A 37-year-old woman has been disqualified from keeping animals for five years after allowing her cockerpoo dog Ned to get into a horrific state.
The suffering resulted in Ned’s collapsed state, skin lesions and maggot infestation. His coat was matted and covered in urine and faeces. The dog was later put to sleep on welfare grounds.
*Warning – some of the images below are distressing
Vicki Ann Ball of Mark Avenue in Horncastle appeared before Lincoln Magistrates’ Court on Monday, March 11 for sentencing.
At a previous hearing she also pleaded guilty to one offence of causing unnecessary suffering to Ned under the Animal Welfare Act 2006.
She pleaded guilty that on and before June 24, 2018 at an address on Mark Avenue she caused unnecessary suffering to a protected animal – a black, male cockerpoo – by failing to maintain the dog’s health, welfare and coat condition.
In interview Ball denied that Ned belonged to her. She claimed she had given him away in January, February or March last year. However, she could not prove this.
Left in a ‘shocking state’
RSPCA inspector Kate Burris said: “On June 24 Ball took Ned to a dog rescue and signed him over to them.
“The dog rescue took him to a vet, where he was found to be suffering and put to sleep immediately on welfare grounds.
“He was in a shocking state – he was collapsed with open wounds that were maggot infested. His coat was matted and covered in urine and faeces.”
Dog ‘no longer belonged to her’
In interview Ball denied that Ned belonged to her. She said she had owned him from 2013 but had given him away in January, February or March last year ‘free to a good home’ on Facebook. She couldn’t provide any evidence of this.
She said she came home on the June 24 to find him on her lawn in a mess, and after trying to wash him and cut out the matts, realised she couldn’t help him and took him to a dog rescue.
When the inspector visited the defendant’s address she observed a run at the side of the house that was being dismantled and had dog faeces in it.
A witness gave evidence that they had seen her with the dog recently and the dog was microchipped to her.
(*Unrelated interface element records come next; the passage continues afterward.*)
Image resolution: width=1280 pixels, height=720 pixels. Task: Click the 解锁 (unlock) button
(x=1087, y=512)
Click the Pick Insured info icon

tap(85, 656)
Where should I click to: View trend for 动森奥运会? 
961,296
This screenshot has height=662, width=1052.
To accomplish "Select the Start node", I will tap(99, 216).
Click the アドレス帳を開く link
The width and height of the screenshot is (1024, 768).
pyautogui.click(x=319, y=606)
As well as the disqualification, Ball was sentenced to a 12-month community order with 120 hours of unpaid work.
She was also ordered to pay a £500 fine and £85 victim surcharge.
In mitigation, the court heard that she had pleaded guilty and had no previous conviction. She also found the dog difficult to look after due to family commitments and the dog’s behaviour.
Inspector Burris said: “This was one of the most distressing cases I have dealt with because of the utter lack of any emotion or empathy displayed by the owner towards this dog.”